Дмитрий Бавильский - Едоки картофеля
Или это правда она?
Данила научил её играть в "двойников", вот они и мерещатся теперь повсюду. Не хватало ещё, чтобы…
Кстати, Моргулесина ведь уволилась из галереи – сразу же после нелепого ограбления (преступников и картины так и не нашли), вышла замуж за какого-то богача нашла жениха по интернету. В последний раз появилась на рабочем месте – в умопомрачительных соболях. Про богача-то, наврала, поди. Просто наследство получила или в лотерею выиграла…
Это Муся Борисовна, как всегда, сплетничала, что кольца обручального на руке нет, да и жениха импортного никто не видел.
Впрочем, курить, курить…
НОВЫЕ ЛЮДИ
Пока Лидия Альбертовна курила да размышляла, Марина активно общалась на стороне, смеялась, всем видом показывая, что она тут своя.

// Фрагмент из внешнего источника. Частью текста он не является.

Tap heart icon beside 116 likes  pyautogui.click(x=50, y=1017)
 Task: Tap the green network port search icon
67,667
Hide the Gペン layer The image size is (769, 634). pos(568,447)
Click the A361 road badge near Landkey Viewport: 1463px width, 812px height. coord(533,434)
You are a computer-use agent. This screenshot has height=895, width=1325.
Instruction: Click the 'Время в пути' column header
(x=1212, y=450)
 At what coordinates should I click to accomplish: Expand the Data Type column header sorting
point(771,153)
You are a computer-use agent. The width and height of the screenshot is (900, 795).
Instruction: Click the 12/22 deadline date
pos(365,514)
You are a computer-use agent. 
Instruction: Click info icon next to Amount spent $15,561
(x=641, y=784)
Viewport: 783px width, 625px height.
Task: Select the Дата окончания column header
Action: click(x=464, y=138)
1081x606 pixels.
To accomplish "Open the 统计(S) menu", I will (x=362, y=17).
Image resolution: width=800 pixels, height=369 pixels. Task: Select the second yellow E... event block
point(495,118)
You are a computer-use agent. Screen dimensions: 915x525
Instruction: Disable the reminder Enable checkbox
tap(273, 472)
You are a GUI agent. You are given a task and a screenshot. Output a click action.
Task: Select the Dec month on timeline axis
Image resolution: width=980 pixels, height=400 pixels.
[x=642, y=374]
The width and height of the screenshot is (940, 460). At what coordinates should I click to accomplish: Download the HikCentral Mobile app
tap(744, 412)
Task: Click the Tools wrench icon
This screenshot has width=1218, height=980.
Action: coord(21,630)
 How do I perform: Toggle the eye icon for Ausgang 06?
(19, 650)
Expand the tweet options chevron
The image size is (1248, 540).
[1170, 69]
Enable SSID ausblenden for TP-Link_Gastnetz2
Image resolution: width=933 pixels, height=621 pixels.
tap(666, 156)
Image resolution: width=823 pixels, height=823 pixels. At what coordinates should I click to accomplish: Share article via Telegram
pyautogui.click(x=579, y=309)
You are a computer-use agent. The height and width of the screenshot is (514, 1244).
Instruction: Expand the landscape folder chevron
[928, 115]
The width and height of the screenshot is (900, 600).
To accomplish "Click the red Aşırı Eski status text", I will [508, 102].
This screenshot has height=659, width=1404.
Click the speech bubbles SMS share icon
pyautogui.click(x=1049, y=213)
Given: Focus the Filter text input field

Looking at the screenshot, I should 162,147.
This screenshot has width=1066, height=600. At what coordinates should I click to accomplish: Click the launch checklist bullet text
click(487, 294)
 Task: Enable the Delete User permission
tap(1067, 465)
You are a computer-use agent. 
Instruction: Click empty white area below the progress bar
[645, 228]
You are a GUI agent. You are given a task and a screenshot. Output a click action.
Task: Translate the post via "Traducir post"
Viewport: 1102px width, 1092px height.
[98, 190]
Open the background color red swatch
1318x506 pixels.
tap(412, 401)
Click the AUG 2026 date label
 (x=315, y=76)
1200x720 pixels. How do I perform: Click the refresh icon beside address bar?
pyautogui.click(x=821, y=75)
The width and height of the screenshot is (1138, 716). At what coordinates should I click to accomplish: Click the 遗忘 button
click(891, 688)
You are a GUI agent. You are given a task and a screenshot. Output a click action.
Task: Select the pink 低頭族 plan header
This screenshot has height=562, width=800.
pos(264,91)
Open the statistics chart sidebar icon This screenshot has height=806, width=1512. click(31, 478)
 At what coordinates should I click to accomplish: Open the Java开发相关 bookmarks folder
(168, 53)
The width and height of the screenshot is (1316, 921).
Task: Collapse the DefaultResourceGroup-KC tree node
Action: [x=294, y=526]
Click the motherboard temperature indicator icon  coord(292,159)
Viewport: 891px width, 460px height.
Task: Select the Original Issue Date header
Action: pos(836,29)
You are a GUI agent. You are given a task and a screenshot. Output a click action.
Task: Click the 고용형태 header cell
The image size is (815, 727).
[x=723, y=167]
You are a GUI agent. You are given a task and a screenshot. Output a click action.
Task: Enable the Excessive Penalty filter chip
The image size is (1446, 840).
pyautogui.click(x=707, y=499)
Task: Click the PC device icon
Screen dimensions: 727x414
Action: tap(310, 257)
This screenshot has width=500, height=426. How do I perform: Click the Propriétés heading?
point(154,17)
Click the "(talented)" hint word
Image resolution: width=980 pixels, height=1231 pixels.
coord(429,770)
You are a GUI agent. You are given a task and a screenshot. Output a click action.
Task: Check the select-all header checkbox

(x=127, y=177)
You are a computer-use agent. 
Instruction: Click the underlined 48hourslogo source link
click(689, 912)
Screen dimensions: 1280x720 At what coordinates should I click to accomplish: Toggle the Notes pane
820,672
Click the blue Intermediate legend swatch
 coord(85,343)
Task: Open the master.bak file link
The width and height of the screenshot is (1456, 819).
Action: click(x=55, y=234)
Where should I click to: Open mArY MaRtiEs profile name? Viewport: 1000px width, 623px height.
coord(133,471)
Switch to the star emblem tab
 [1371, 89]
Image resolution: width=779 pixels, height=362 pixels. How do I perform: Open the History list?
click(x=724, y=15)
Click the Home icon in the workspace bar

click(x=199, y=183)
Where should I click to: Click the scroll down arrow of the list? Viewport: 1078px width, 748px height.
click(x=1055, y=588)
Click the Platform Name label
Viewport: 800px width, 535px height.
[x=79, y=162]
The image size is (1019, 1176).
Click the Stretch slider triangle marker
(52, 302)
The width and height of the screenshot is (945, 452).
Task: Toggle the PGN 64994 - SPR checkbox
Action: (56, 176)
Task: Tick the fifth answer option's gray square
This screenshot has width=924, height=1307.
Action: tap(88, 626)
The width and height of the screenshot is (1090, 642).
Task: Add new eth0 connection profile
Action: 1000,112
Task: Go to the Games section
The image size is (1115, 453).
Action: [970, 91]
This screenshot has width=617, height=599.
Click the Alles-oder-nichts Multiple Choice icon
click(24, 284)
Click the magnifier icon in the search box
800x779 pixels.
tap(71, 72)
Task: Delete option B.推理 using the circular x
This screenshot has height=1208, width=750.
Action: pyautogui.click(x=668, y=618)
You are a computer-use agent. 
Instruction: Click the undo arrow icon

Конечно, своя, какие могут быть варианты?
Ожидая Ворошнину, никем не замечаемая, незаметная Лидия Альбертовна медленно перемещалась по залу.
В одной из групп кучкующихся иностранцев она заметила странно знакомого блондина в стильном помятом костюме, долго не могла понять, откуда он ей знаком, пыталась вспомнить, но тщетно. Отводила глаза, чтобы ничто не мешало памяти трудиться, концентрировалась, но знание не шло, не настигало.
Для разнообразия она подошла к столу, взяла ломтик сыра с плесенью, стала задумчиво жевать, ушла в процесс осязания вкусовых полутонов, потом взглянула на энергично жестикулирующую Марину, – стало неуютно, грустно, одиноко.
Решила отойти в сторону, пойти в гостиницу, да испугалась, что не сможет найти дорогу, нужно как-то решить эту "проблемку" (так любил говаривать Мурад Маратович, причмокивая губами и щурясь). Интересно,
Марина должна будет уйти вместе с ней? Или у неё здесь ещё дела?
Какие-то, помимо неё, клиенты?
В окно бился чёрный дождь. Совсем стемнело, город, подсвеченный тысячами огней, засиял, как на открытке, такой близкий (руку протяни), но и далёкий, чужой. Шампанское постепенно выдыхалось, отпускало, уже не согревая, напротив, теперь Лидии Альбертовне казалось, что от него веет холодом и безнадёгой.
Внезапно кто-то осторожно тронул её за локоток. Память услужливо отрапортовала аналогичными ситуациями из недавнего прошлого.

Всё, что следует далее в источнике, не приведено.